# Text for analysis:
——————————
Xcel Energy in Minnesota is poised to become the first utility in the nation to build and operate its own virtual power plant.
For the past six months, fans and foes have debated the novel plan, which will see Xcel deploy hundreds of megawatts of small-scale batteries at customer sites across its territory. The Minnesota Public Utilities Commission ultimately approved a version of Xcel’s plan last week.
Under the new program, known as Capacity*Connect, Xcel will spend up to $430 million to deploy up to 200 megawatts of batteries, in 1-megawatt to 3-megawatt increments, over the next two years. It’s a rare arrangement: Almost every other virtual power plant program in the U.S. is organized around third-party companies, like solar and battery vendors or specialized “aggregators,” that tap into energy resources installed and owned by customers.
VPPs, which aggregate distributed energy resources to mimic the output of a traditional power plant, are seen as a key way to get more energy onto the existing grid. By using customer-owned energy resources or small-scale batteries, VPPs can help utilities reduce the need to build or dispatch expensive power plants.
But utilities have been slow to embrace VPPs. In particular, they’ve struggled to use VPPs to avoid grid investments, which have become a key driver of rising electricity costs. Utilities are leery of relying on technologies in customers’ homes instead of equipment they control. And utilities earn guaranteed profits for investments in their grids, giving them an incentive to resist examining cheaper alternatives.
Supporters of Xcel’s VPP program say it could finally provide a durable model for utilities to use distributed energy resources to defer costly grid investments and to more fully utilize the existing grid.
——————————
# Work instruction A:
Translate this sentence from the article about Xcel's virtual power plant into Spanish: "But utilities have been slow to embrace VPPs."
# Work instruction B:
Please say whether each statement agrees with the article about Xcel's virtual power plant, answering yes or no and quoting the words that decide it: (i) Xcel will deploy up to 200 megawatts of batteries over the next two years. (ii) Most other virtual power plant programs in the U.S. are run by the utilities themselves. (iii) The Minnesota Public Utilities Commission turned down Xcel's plan.
# Work instruction C:
From the article about Xcel's virtual power plant, extract the passage between "Xcel Energy in" and "plan last week.", inclusive.
The listing was taken from a different source than the article about Xcel's virtual power plant.

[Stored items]
——————————
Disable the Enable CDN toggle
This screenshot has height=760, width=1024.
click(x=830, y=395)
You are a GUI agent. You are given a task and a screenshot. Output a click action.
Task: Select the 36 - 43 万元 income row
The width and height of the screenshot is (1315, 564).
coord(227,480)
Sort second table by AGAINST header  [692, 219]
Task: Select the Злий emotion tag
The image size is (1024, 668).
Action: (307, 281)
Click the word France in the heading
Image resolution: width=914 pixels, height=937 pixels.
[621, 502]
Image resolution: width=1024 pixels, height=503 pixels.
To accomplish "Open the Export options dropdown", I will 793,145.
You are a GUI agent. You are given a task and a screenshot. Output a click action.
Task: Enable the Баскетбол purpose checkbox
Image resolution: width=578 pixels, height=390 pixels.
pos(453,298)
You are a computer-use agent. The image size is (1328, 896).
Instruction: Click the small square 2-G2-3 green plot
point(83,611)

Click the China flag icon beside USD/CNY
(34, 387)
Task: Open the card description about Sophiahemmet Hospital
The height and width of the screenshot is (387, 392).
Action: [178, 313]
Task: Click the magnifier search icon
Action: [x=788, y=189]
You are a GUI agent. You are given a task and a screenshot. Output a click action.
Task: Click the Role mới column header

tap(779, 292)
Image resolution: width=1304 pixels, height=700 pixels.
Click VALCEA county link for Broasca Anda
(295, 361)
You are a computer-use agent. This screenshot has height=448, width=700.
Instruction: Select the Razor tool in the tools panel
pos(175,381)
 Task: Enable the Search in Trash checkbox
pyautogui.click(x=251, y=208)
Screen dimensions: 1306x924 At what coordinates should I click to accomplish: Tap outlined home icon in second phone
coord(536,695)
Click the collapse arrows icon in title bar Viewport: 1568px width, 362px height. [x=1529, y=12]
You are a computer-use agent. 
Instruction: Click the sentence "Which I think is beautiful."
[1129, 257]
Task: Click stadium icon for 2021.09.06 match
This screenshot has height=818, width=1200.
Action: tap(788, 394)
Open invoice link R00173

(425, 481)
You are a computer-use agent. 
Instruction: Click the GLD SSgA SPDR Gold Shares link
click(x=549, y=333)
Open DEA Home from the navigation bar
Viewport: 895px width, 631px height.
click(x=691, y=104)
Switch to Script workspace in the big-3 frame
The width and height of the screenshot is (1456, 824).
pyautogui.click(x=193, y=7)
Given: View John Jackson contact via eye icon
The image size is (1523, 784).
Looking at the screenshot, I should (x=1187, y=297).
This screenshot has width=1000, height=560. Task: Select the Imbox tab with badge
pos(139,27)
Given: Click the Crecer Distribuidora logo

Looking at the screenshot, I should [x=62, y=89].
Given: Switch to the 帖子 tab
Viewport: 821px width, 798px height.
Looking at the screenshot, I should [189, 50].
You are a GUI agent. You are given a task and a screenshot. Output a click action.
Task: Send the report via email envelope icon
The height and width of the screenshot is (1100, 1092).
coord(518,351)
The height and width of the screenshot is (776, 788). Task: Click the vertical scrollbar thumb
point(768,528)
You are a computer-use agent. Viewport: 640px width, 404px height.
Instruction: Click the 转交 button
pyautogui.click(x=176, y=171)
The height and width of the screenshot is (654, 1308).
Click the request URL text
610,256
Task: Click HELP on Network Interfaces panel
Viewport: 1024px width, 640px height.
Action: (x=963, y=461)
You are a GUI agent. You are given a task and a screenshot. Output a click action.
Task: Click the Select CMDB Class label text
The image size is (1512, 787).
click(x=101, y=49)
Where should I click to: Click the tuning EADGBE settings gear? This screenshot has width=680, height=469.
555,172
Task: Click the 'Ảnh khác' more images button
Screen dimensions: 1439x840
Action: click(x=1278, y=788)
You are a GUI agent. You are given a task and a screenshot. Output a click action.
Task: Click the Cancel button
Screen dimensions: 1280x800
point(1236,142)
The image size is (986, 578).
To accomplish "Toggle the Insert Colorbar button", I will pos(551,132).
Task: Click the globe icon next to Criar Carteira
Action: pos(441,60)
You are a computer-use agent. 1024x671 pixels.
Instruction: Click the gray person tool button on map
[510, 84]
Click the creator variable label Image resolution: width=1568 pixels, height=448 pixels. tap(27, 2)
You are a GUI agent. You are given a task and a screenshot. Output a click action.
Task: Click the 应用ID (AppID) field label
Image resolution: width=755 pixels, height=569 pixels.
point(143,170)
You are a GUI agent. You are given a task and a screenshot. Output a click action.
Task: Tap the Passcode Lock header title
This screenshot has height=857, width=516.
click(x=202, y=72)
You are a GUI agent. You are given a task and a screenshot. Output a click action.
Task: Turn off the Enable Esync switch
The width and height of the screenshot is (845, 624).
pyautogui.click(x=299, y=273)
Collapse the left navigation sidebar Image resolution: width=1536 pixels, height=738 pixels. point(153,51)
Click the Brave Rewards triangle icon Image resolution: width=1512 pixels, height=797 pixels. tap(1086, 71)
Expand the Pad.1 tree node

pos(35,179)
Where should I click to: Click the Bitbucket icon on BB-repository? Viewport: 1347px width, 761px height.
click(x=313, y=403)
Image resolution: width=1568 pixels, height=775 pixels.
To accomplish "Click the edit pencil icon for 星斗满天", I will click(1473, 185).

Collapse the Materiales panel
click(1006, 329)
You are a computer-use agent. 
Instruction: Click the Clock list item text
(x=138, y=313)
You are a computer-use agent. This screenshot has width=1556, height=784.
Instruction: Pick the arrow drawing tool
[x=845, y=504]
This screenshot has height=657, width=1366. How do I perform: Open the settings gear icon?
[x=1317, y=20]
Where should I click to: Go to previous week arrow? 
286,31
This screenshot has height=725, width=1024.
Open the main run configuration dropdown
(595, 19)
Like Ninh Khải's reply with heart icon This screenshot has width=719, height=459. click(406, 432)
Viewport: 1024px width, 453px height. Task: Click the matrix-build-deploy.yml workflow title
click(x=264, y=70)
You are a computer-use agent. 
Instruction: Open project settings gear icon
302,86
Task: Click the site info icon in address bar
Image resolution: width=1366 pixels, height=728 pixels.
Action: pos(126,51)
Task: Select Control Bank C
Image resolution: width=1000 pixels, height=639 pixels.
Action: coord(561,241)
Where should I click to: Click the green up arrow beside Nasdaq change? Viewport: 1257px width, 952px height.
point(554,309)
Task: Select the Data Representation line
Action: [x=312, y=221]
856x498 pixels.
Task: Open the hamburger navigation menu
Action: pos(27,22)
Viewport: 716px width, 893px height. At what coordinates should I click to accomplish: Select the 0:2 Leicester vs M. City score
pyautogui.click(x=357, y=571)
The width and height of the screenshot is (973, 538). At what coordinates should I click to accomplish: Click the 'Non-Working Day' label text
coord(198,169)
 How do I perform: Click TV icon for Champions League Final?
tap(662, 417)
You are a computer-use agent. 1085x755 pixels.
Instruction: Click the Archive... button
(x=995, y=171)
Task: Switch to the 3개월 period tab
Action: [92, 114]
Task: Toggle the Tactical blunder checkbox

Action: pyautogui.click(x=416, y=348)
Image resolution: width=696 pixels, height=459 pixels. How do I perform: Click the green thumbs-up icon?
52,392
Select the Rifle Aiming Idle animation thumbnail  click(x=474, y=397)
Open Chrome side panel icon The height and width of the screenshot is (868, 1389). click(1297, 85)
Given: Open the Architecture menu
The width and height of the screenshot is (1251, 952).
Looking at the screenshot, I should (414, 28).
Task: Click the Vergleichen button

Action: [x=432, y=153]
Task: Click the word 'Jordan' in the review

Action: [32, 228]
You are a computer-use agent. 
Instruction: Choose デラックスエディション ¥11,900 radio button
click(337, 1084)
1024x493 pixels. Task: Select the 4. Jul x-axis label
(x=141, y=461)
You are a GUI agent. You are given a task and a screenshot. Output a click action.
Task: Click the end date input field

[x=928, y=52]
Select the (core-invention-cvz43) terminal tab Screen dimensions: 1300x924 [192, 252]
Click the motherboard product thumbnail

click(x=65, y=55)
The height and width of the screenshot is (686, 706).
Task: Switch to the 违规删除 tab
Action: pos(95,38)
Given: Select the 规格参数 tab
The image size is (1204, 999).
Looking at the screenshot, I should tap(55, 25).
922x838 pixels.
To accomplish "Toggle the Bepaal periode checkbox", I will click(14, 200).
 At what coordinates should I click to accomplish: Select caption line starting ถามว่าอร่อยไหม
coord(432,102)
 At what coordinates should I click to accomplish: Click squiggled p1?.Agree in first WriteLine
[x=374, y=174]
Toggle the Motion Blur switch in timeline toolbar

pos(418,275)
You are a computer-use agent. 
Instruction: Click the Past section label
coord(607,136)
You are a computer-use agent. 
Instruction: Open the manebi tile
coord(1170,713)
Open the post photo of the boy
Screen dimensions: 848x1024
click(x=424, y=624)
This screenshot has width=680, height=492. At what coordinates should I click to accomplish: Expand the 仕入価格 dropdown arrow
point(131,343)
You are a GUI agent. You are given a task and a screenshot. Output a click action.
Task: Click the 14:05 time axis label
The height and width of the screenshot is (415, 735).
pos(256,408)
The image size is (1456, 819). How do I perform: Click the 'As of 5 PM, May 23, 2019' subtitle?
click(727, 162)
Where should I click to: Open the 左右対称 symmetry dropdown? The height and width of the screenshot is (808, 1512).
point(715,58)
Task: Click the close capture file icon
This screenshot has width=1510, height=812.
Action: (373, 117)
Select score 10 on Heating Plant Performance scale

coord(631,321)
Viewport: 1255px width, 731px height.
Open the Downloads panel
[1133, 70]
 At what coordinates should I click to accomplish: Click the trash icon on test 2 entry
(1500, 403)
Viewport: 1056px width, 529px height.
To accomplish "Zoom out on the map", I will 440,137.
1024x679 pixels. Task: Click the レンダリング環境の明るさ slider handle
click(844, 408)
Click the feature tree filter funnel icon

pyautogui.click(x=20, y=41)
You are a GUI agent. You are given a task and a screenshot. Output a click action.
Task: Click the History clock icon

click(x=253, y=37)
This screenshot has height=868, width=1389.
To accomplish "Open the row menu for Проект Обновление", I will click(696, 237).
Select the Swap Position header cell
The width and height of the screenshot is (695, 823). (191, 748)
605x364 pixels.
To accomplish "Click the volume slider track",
——————————
# Response A:
Pero las empresas de servicios públicos han tardado en adoptar las VPP.

# Response B:
(i) Yes: "deploy up to 200 megawatts of batteries, in 1-megawatt to 3-megawatt increments, over the next two years"
(ii) No: "Almost every other virtual power plant program in the U.S. is organized around third-party companies"
(iii) No: "The Minnesota Public Utilities Commission ultimately approved a version of Xcel’s plan last week."

# Response C:
Xcel Energy in Minnesota is poised to become the first utility in the nation to build and operate its own virtual power plant.
For the past six months, fans and foes have debated the novel plan, which will see Xcel deploy hundreds of megawatts of small-scale batteries at customer sites across its territory. The Minnesota Public Utilities Commission ultimately approved a version of Xcel’s plan last week.